(Given passage begins)
If by current trends you mean social media, I have a love/hate relationship with it.
Technology and social media have made it very easy to organize and share work with the world. But it has also changed the landscape of art in negative ways as well. What much of the public sees on Instagram can feel watered down, and I often don’t even trust images that I see online. Sometimes, it’s hard to know what you are looking at. There is still no substitute for going to a museum. I also think these platforms reward “personality”. Some of us aren’t quite as extroverted or living out loud and the internet can feel intrusive at times.
The whole NFT thing passed me by. And now, we are seeing AI paintings. For me, technology is useful when I need it, but my work doesn’t rely on it. I do love my Iphone for photographs however, and it has become an indispensable tool!
We’d love to hear more about your creative process.
My process is quite organic. I have developed a visual vocabulary of sorts over the years that I return to often. To begin a painting, I create a base of layered marks, forms, and color on a gessoed surface, that I then cover with different layers of rice paper allowing the prior marks to show through. I may have one image that I am interested in starting with, but that’s about it. I don’t plan a painting beforehand. Every element is placed in relation to what came before. It’s a multi-layered process that is as exhilarating as it is grappling. In the beginning, things move quickly, and then the process slows down with deliberate decisions about image and composition. I’m always open to changing or scrapping something that isn’t working. Even if I’ve spent days on it! In the end, I may have fifty paintings underneath the “finished” painting. The Buddhist principle of impermanence finds its true home in the painting process! I strive to land somewhere between representation and abstraction, elegance and tension and hopefully convey a vivid sense of experience. I try to embrace the struggle.
(Given passage ends)
(Information begins)
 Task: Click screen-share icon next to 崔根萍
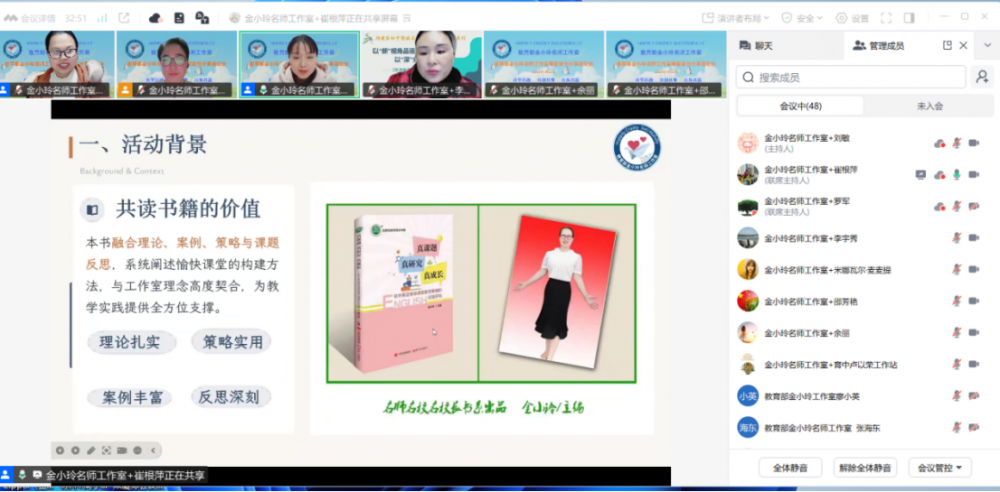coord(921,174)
(Information ends)
(Information begins)
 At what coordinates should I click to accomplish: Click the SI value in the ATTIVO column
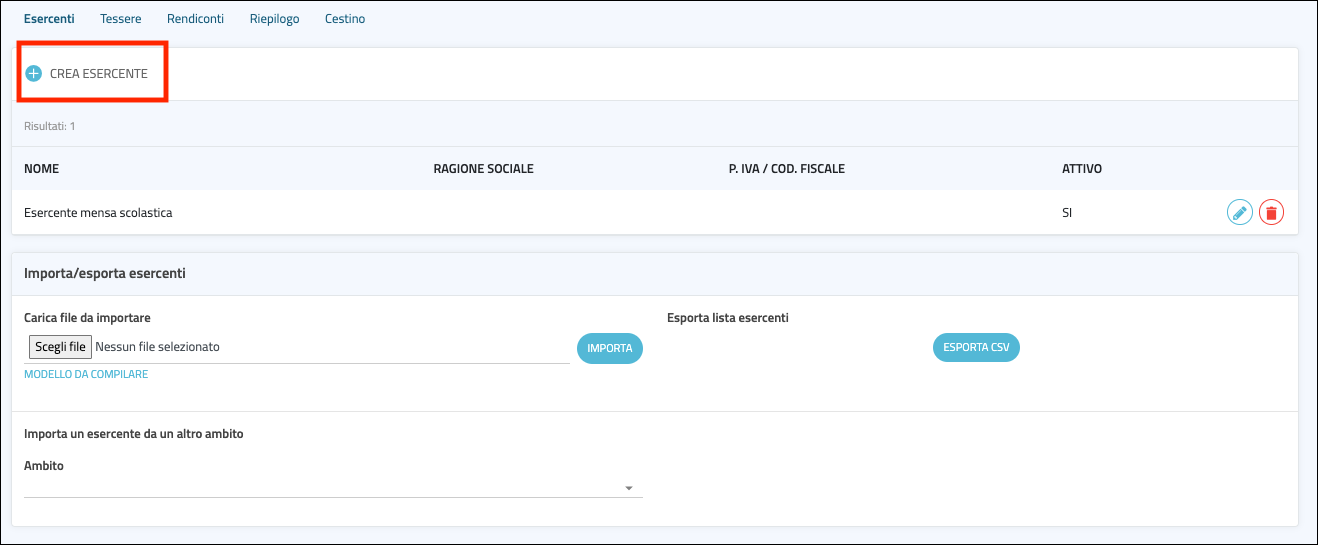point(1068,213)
(Information ends)
Work task | Please continue the interview with the painter about social media and the painting process, picking up after its final sentence.

Reply |
What do you think of the art world?
The art world has certainly changed greatly in the forty years I’ve been making art. I think today, there are many art “worlds”: The New York art world, the academic art world, the self-taught art world, the Instagram art world. All operating with different values and intentions. I think it’s a shame that the average person doesn’t posess or seek out the most basic art education to make their own distinctions. The public tends to lump the word “art” into one giant pile, the same as “artworld”.
Certainly, the obscene auction prices in recent years have made dollar value and aesthetic value synonymous. But I believe it’s dangerous to equate success as an artist with money and sales. My definition of success is that I am still curious about making art. Simple as that. For me, the work is the focus. It’s certainly validating to have your work recognized and sold in that market, but the (any) art world and its trends shouldn’t figure into the making of it.
Anything coming up that we should know about?
I’m currently working on new paintings for a solo exhibition in Mexico in April, 2023. Titled The Poetics of Form, it was curated for five artists with similar aesthetics, but presenting individual bodies of work. In late October, I’m heading just a few hours by bus to a writing residency.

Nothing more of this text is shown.